→ Goal: Starting at the first line of the records below and stopping after the line that has "pyautogui.click(x=819, y=426)", write those lines out again with "Document Settings" replaced by "Page Settings" and nothing else changed.

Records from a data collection
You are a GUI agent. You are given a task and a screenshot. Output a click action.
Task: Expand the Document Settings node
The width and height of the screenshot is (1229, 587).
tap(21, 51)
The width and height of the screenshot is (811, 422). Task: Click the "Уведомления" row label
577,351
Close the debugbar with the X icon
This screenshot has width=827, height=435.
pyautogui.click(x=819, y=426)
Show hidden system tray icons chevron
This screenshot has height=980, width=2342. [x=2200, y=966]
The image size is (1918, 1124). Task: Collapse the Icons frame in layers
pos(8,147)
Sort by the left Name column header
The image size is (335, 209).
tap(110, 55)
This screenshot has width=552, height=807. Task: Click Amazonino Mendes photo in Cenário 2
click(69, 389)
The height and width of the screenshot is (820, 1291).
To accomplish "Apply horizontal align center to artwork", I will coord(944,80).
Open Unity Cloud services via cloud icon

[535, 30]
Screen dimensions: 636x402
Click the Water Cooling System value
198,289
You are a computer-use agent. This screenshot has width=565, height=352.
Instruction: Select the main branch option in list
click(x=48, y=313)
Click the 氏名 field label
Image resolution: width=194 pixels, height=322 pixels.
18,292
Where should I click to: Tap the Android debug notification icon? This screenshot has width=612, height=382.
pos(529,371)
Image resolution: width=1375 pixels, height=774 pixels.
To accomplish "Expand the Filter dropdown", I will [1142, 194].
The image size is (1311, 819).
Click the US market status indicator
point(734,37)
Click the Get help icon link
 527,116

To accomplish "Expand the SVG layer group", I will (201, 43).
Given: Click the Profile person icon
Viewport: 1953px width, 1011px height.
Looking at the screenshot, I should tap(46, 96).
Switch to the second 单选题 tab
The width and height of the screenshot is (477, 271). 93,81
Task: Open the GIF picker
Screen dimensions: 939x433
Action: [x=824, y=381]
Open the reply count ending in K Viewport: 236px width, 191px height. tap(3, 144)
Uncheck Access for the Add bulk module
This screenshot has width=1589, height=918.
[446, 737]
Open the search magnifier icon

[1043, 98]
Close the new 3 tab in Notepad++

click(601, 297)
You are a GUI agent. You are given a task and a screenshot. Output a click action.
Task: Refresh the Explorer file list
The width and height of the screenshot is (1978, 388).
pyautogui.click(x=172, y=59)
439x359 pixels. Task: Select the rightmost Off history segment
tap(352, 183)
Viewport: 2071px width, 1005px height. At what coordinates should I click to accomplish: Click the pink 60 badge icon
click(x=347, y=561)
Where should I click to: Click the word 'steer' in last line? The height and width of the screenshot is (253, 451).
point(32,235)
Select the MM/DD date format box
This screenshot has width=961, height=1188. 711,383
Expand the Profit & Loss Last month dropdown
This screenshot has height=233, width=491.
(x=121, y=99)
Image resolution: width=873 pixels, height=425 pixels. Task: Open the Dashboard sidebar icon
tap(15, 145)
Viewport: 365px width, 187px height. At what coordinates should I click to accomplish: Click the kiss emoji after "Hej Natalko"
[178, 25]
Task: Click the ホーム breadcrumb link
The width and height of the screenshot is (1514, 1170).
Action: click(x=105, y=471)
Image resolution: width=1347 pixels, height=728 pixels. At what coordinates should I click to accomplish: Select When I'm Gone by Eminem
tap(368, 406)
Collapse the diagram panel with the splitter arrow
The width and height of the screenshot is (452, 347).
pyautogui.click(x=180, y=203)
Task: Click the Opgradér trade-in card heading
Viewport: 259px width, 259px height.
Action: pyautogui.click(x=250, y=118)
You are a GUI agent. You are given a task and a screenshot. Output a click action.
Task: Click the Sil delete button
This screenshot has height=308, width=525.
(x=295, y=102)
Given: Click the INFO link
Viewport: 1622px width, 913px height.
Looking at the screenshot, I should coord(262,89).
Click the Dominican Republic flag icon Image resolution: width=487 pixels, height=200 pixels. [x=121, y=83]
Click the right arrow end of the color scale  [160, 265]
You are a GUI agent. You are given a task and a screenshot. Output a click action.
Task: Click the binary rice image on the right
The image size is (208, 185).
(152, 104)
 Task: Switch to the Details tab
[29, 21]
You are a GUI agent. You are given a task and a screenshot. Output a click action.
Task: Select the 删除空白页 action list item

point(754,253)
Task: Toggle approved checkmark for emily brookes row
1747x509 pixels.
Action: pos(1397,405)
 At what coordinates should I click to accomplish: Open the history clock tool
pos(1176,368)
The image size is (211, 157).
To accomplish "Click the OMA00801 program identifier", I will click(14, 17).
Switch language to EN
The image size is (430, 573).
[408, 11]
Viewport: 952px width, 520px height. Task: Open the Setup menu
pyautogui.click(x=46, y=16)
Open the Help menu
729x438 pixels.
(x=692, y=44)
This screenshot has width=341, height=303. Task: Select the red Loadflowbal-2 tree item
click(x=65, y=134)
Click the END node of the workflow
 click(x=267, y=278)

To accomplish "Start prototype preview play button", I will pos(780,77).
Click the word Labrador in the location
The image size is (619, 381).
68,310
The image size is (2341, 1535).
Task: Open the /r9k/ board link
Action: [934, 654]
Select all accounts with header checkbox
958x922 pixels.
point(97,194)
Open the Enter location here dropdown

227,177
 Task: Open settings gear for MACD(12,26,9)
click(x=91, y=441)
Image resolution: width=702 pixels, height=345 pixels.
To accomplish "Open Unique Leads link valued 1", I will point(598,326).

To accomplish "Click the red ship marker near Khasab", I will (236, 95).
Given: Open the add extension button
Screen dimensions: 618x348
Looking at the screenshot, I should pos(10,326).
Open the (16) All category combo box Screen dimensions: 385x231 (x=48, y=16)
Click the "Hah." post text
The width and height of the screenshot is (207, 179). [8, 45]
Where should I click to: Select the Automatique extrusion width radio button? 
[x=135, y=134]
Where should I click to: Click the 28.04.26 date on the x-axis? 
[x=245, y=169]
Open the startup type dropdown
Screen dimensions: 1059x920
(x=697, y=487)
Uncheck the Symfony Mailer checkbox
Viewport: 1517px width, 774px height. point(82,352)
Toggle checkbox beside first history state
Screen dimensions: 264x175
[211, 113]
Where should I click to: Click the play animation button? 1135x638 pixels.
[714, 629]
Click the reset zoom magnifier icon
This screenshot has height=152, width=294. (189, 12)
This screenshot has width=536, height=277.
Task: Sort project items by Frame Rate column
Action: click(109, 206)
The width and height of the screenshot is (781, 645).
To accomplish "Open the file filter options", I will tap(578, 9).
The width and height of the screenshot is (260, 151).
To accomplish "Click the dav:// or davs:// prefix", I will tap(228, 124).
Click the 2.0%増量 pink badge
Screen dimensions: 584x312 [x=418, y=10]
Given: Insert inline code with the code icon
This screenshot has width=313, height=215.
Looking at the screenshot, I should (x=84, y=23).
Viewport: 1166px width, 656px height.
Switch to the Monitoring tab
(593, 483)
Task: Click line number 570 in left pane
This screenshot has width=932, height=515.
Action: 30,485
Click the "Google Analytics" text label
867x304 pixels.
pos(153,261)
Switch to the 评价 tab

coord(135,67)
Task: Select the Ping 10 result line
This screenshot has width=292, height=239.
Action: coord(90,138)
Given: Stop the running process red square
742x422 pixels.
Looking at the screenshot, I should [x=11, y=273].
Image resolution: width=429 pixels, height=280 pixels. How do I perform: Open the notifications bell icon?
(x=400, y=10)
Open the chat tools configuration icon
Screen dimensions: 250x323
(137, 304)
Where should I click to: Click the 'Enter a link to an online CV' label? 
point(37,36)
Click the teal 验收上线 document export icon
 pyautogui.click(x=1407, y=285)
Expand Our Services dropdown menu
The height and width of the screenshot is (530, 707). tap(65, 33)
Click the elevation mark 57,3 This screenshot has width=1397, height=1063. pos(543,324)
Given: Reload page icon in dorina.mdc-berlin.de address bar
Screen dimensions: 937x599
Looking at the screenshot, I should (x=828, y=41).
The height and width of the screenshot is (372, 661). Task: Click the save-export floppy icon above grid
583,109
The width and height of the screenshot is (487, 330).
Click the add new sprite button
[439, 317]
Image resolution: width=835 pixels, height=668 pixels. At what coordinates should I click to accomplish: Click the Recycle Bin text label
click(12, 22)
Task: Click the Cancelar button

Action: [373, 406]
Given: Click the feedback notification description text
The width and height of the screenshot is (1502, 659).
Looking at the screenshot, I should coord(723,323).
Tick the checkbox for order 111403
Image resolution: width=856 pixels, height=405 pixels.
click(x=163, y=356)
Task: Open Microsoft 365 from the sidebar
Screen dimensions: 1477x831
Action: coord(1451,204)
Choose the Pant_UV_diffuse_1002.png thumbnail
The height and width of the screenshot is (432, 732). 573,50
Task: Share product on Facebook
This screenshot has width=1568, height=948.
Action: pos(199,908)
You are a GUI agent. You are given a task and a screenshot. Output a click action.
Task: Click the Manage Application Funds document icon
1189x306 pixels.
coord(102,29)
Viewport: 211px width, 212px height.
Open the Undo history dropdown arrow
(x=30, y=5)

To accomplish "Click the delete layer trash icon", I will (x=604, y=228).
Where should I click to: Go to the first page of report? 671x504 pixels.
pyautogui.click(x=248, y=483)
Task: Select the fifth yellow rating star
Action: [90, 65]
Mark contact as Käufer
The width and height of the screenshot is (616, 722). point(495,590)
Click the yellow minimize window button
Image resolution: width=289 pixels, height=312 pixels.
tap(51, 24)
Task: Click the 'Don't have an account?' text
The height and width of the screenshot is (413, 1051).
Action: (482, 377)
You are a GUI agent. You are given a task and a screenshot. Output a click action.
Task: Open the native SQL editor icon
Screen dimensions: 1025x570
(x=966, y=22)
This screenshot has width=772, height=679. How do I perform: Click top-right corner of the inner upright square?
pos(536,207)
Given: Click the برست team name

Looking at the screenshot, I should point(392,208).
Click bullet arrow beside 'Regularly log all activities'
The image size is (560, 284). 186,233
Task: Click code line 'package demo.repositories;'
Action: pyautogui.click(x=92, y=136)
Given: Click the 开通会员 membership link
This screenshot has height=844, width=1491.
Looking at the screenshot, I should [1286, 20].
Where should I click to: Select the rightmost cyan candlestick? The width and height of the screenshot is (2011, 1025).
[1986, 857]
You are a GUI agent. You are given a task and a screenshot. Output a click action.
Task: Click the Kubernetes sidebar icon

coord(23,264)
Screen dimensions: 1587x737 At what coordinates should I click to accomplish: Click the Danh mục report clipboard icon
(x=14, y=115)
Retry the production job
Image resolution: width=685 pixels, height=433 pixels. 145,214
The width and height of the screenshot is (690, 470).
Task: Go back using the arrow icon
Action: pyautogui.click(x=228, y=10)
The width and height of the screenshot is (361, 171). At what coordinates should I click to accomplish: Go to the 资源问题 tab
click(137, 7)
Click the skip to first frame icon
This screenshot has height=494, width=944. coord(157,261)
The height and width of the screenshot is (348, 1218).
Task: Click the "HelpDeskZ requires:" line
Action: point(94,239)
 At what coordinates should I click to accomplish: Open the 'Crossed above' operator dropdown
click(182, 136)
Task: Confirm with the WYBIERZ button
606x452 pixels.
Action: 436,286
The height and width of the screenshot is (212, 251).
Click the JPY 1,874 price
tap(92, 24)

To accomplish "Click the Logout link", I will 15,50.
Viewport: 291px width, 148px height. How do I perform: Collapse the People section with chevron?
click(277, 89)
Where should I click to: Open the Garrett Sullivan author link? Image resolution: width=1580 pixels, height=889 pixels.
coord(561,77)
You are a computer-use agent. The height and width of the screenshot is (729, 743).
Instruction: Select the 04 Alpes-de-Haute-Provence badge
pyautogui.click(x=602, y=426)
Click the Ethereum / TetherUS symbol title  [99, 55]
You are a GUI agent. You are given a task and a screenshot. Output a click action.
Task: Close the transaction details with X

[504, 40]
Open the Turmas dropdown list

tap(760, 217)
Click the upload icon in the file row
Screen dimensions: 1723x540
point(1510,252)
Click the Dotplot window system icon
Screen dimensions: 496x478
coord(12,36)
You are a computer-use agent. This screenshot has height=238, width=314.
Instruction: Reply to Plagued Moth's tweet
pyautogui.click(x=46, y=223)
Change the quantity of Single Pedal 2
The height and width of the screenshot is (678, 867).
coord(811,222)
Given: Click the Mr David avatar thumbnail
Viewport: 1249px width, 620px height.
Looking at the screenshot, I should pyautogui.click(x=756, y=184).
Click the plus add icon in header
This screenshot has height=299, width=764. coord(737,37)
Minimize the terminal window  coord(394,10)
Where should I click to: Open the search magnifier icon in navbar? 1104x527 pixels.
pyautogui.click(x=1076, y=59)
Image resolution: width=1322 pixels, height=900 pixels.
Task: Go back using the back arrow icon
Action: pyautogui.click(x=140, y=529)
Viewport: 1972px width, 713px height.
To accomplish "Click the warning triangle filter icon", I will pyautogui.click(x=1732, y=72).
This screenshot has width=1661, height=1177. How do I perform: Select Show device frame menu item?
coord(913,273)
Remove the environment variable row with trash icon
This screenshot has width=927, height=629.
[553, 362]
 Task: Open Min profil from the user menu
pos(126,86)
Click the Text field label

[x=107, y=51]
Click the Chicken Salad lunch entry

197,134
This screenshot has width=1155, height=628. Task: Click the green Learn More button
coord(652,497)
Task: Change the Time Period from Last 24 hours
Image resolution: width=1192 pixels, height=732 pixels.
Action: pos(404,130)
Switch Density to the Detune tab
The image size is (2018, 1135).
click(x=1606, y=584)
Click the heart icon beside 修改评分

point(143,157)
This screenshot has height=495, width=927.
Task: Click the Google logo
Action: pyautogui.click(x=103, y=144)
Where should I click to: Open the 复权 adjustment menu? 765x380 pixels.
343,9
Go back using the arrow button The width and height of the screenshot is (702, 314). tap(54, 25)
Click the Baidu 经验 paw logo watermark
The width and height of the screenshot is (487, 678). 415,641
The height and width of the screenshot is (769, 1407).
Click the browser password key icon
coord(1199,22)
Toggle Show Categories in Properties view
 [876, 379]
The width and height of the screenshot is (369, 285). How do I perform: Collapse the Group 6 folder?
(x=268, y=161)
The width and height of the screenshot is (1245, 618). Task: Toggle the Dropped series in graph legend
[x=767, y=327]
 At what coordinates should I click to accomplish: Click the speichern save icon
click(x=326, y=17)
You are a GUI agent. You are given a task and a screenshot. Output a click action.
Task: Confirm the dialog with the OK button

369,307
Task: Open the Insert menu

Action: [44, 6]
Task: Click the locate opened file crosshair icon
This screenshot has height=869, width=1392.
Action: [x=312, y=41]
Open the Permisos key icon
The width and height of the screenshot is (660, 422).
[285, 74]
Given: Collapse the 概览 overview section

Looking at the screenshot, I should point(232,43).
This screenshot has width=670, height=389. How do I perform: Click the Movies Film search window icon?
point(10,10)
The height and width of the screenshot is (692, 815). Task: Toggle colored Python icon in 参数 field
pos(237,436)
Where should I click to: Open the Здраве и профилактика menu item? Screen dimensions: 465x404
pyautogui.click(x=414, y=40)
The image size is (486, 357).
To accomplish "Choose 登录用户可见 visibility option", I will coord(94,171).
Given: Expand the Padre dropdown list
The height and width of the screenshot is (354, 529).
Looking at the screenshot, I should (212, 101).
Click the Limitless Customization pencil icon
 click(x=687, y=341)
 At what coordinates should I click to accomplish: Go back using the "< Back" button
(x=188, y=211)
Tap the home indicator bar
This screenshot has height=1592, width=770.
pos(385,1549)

→ Result for this task:
You are a GUI agent. You are given a task and a screenshot. Output a click action.
Task: Expand the Page Settings node
The width and height of the screenshot is (1229, 587).
tap(21, 51)
The width and height of the screenshot is (811, 422). Task: Click the "Уведомления" row label
577,351
Close the debugbar with the X icon
This screenshot has width=827, height=435.
pyautogui.click(x=819, y=426)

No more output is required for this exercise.